Le ministère des Affaires étrangères s’est empressé hier soir d’exprimer « son extrême étonnement » envers la déclaration faite par le président de la Turquie, Recep Tayyip Erdoğan, au sujet de la Tunisie. Considérant cette déclaration comme « une ingérence inacceptable dans les affaires intérieures ». Est-ce une réaction suffisante, eu égard à la provocation préméditée du maître d’Ankara?
Nous avions des doutes bien justifiés, désormais nous avons une certitude. A savoir que l’islam politique en Tunisie s’appuie sur deux béquilles: le Qatar, comme bras financier d’abord et médiatique à travers la sulfureuse chaîne Al-Jazeera; et la Turquie qui assume ouvertement son rôle douteux de parrain du salafisme pur et dur inspiré par les guides spirituels de la confrérie des Frères musulmans, à l’instar de Saied Kotb et Hassan el-Banna.
Ghannouchi persiste et signe
Et c’est en ayant « les épaules chaudes » par l’appui manifeste de Doha et d’Ankara que l’émir historique d’Ennahdha, Rached Ghannouchi s’autorise à narguer l’autorité de son pire ennemi, le président de la République Kaïs Saïed. Alors que le Parlement est désormais dissous par décret présidentiel n°2002-309 du 30 mars 2022, publié dans le JORT le jour même, et que lui-même a été convoqué par la justice pour « complot contre la sûreté de l’Etat ». Un crime capital passible de la peine de mort.

▬▬▬▬▬▬

### Objectif 1
Relevez dans l'article sur la réaction tunisienne aux propos d'Erdoğan tout le passage qui va de « Ghannouchi persiste et » jusqu'à « peine de mort. ».

### Données
▬▬▬▬▬▬

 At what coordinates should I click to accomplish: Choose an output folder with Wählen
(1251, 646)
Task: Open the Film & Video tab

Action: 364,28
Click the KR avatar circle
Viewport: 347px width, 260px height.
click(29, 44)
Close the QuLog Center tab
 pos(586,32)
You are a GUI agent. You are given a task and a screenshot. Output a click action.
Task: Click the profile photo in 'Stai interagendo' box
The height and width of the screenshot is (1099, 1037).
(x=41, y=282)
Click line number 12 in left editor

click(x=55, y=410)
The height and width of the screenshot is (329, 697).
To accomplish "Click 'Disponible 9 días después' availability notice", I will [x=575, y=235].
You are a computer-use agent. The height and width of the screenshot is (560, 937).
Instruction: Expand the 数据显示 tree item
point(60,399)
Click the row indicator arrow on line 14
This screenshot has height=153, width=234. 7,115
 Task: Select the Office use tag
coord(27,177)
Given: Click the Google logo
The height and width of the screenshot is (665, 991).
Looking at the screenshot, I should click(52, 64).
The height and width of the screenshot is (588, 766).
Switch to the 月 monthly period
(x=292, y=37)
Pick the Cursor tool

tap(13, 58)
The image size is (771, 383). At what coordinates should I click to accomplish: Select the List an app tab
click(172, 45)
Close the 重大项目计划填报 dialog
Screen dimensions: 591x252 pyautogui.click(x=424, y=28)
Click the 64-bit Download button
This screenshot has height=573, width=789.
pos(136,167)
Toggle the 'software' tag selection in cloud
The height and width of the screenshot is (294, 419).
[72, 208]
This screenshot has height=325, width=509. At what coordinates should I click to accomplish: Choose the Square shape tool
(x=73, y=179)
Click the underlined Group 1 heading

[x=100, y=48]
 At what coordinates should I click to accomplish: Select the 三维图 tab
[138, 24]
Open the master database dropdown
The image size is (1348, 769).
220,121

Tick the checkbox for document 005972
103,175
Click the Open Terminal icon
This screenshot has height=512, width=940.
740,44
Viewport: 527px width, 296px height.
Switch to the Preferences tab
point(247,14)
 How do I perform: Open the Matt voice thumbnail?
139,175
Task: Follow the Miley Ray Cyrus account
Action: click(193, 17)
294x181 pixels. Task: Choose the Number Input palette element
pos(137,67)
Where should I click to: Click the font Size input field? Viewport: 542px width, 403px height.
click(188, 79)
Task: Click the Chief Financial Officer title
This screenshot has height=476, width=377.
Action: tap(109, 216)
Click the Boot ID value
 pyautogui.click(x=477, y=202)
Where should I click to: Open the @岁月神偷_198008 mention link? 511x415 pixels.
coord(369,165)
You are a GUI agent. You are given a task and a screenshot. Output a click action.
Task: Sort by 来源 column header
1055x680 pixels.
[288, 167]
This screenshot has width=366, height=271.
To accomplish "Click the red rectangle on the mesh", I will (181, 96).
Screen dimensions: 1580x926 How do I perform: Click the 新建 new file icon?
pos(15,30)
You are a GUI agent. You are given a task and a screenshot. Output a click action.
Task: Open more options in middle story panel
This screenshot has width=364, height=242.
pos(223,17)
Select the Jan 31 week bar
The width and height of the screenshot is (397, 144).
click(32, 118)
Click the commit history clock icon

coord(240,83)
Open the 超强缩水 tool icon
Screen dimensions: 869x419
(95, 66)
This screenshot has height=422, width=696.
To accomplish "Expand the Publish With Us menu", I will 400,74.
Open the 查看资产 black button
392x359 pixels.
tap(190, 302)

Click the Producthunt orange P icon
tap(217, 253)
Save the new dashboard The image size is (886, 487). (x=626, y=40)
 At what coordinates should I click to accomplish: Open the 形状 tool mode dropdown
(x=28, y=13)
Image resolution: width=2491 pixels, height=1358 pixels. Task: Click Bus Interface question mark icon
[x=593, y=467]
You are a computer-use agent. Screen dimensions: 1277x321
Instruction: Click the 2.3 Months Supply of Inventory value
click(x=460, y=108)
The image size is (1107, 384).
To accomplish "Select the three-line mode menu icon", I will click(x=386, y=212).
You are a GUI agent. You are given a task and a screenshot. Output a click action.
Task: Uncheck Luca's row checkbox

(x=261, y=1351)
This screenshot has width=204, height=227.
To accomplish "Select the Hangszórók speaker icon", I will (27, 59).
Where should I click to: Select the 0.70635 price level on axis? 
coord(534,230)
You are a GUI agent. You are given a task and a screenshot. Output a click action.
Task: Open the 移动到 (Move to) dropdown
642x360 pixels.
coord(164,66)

▬▬▬▬▬▬

### Objectif 2
Recopiez à l'identique, parmi les enregistrements, toutes les lignes depuis celle qui contient « Click the row indicator arrow on line 14 » jusqu'à celle qui contient « click(172, 45) », ces deux lignes comprises.

### Réponse 1
Ghannouchi persiste et signe
Et c’est en ayant « les épaules chaudes » par l’appui manifeste de Doha et d’Ankara que l’émir historique d’Ennahdha, Rached Ghannouchi s’autorise à narguer l’autorité de son pire ennemi, le président de la République Kaïs Saïed. Alors que le Parlement est désormais dissous par décret présidentiel n°2002-309 du 30 mars 2022, publié dans le JORT le jour même, et que lui-même a été convoqué par la justice pour « complot contre la sûreté de l’Etat ». Un crime capital passible de la peine de mort.

### Réponse 2
Click the row indicator arrow on line 14
This screenshot has height=153, width=234. 7,115
 Task: Select the Office use tag
coord(27,177)
Given: Click the Google logo
The height and width of the screenshot is (665, 991).
Looking at the screenshot, I should click(52, 64).
The height and width of the screenshot is (588, 766).
Switch to the 月 monthly period
(x=292, y=37)
Pick the Cursor tool

tap(13, 58)
The image size is (771, 383). At what coordinates should I click to accomplish: Select the List an app tab
click(172, 45)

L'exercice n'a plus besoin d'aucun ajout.